◆ Records for processing
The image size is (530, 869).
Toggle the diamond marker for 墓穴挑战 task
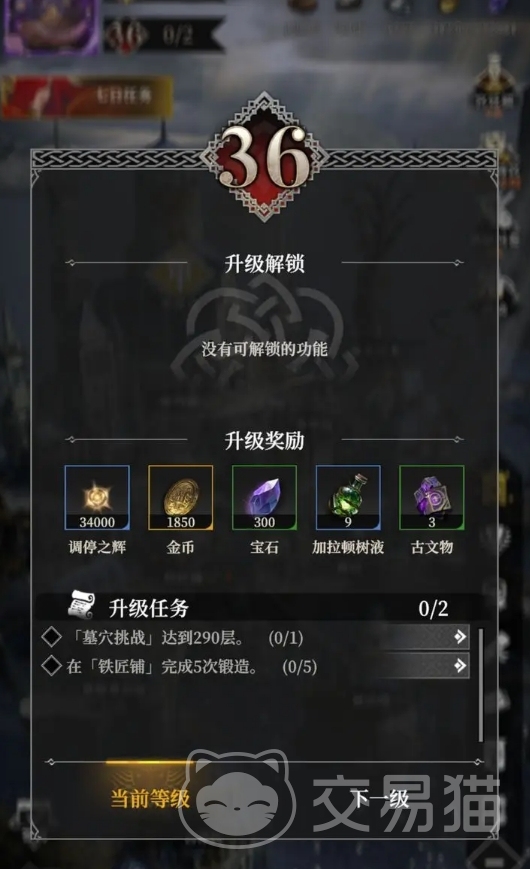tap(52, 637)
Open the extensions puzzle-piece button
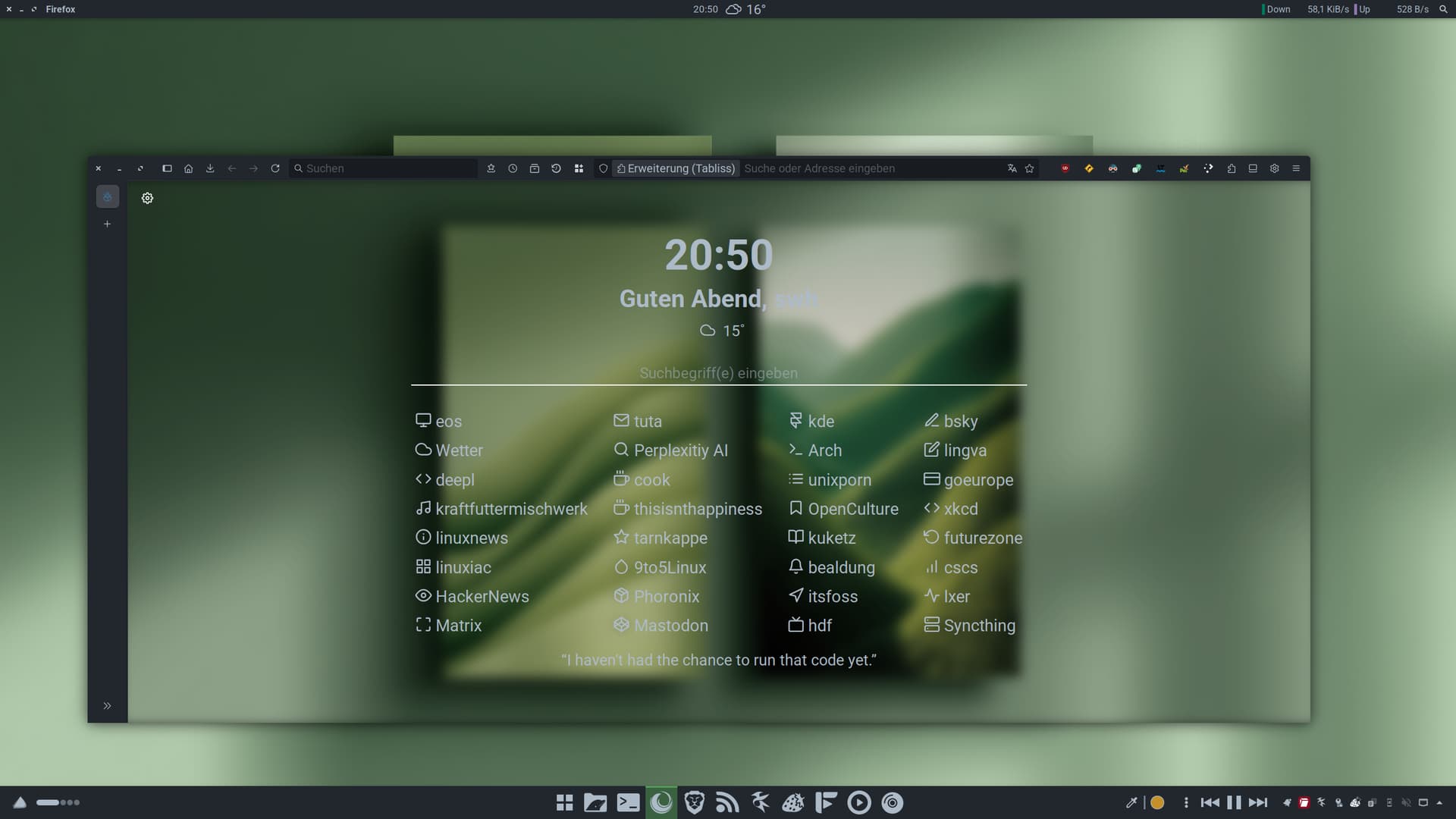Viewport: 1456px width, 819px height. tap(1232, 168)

---

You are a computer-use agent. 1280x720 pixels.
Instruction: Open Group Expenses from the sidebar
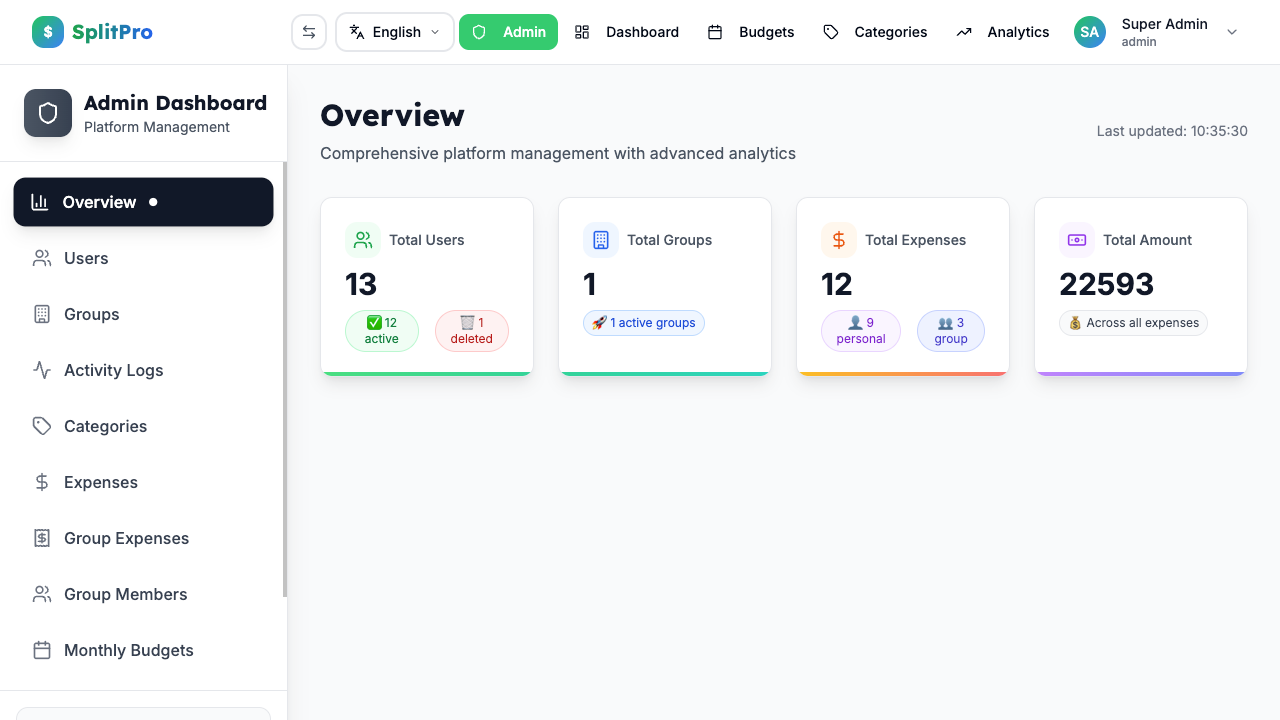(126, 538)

◆ Short problem
Count the lines in the material above that contain the string "Open", with case counting, and give only the number.

◆ Answer to the problem
2